* **DOCUMENT SEGMENT**

:::

Here’s a sobering statistic: Most heart attack victims wait at least two hours after their symptoms begin before seeking medical help. Unfortunately, the longer you wait, the more damage is done to your heart.
Heart damage can cause a wide range of post-heart-attack symptoms that can take weeks, months or even longer to develop—even if you’re receiving treatment. Some symptoms may not be so surprising: You may simply feel tired or weak after your ordeal. Others—weight gain from fluid buildup, shortness of breath—can signal underlying conditions such as congestive heart failure, which means your heart is no longer strong enough to effectively pump oxygen-rich blood to the rest of your body. Heart damage can also trigger pericarditis, an inflammation and swelling of the heart’s covering. Symptoms of pericarditis include anxiety, chest pain, breathing problems, a dry cough and fever.
Other symptoms may catch you off-guard. Any time after your attack, you can experience:
Heart palpitations or irregular heartbeats (arrhythmias). Electrical impulses that coordinate heartbeats travel erratically around the heart when tissue is damaged. You may have a fluttering in your chest or a racing or slow heartbeat, as well as chest pain, shortness of breath or dizziness. Arrhythmias can require treatment, such as medication or surgery.
Chest pain (angina). You may feel discomfort, pressure, heaviness or pain in your chest, back, jaw, throat or arm, or you may have sensations of fullness, indigestion or choking. This usually happens after you exert yourself, during emotional stress or after a big meal, and usually goes away within a few minutes. Your provider can give you medication or recommend exercises to treat angina. If symptoms don’t subside with a few minutes of rest and you think you’re having another heart attack, seek immediate help.
Depression. As many as one in three heart attack patients experiences depression following a heart attack. You may feel sad or cranky, cry often, eat too little or too much, experience a loss of energy, have sleep problems or have suicidal thoughts. These things can prolong your recovery. Medication, counseling or a cardiac rehabilitation program can help you get back on track.
Mental fog. If you had heart surgery, you may not feel as mentally sharp as usual. This is normal, as your brain was stressed during surgery. In time, your cognitive function will return. Still, avoid mentally strenuous tasks in the first few weeks after surgery.
Sleep problems. Anxiety or depression can affect sleep, as can discomfort following surgery. If your sleep patterns cause changes in your behavior or don’t return to normal within a few months, get help.
If you experience any of the symptoms listed, make sure to report them to your healthcare provider.

:::

* **STUDY MATERIAL**

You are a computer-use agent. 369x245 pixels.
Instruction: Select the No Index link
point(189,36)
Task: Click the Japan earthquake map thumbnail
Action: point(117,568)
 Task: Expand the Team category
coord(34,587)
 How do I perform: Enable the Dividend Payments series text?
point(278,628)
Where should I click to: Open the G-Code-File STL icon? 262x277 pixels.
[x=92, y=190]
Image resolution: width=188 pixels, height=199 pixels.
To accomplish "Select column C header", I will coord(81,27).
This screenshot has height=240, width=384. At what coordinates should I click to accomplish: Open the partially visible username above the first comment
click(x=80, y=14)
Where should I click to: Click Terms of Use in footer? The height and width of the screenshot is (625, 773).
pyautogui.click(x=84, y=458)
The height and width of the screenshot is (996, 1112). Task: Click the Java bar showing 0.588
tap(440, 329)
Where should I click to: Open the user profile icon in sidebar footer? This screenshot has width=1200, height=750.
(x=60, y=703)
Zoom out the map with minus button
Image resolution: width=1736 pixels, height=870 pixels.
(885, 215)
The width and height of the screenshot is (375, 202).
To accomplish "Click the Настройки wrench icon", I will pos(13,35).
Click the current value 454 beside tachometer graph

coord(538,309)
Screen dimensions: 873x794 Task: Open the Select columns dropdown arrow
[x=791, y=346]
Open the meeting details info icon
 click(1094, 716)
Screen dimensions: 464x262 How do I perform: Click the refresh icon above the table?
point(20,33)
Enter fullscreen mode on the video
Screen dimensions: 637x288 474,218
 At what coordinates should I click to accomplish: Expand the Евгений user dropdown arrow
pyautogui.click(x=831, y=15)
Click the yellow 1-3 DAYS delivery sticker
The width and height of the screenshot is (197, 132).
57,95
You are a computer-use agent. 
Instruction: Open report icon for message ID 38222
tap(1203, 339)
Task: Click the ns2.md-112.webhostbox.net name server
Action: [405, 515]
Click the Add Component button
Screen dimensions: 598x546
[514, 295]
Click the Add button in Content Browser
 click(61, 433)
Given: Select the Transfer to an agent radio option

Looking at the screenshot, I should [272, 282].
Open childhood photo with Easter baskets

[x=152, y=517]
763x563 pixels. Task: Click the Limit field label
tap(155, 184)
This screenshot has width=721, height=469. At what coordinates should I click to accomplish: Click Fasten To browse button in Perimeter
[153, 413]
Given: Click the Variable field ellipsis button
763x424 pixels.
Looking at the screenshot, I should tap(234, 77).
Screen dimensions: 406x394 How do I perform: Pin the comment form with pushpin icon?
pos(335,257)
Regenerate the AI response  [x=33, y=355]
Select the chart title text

:::

* **ASSIGNMENT 1**
List every symptom of pericarditis named in the article on symptoms after a heart attack.
* **ASSIGNMENT 2**
Write out the part of the article on symptoms after a heart attack starting with "Chest pain (angina)." and going on through "back on track.", substituting "angina pectoris" for "angina" wherever it occurs.
The entries are not needed for anything that follows.

* **WRITTEN RESPONSE 1**
- anxiety
- chest pain
- breathing problems
- a dry cough
- fever

* **WRITTEN RESPONSE 2**
Chest pain (angina pectoris). You may feel discomfort, pressure, heaviness or pain in your chest, back, jaw, throat or arm, or you may have sensations of fullness, indigestion or choking. This usually happens after you exert yourself, during emotional stress or after a big meal, and usually goes away within a few minutes. Your provider can give you medication or recommend exercises to treat angina pectoris. If symptoms don’t subside with a few minutes of rest and you think you’re having another heart attack, seek immediate help.
Depression. As many as one in three heart attack patients experiences depression following a heart attack. You may feel sad or cranky, cry often, eat too little or too much, experience a loss of energy, have sleep problems or have suicidal thoughts. These things can prolong your recovery. Medication, counseling or a cardiac rehabilitation program can help you get back on track.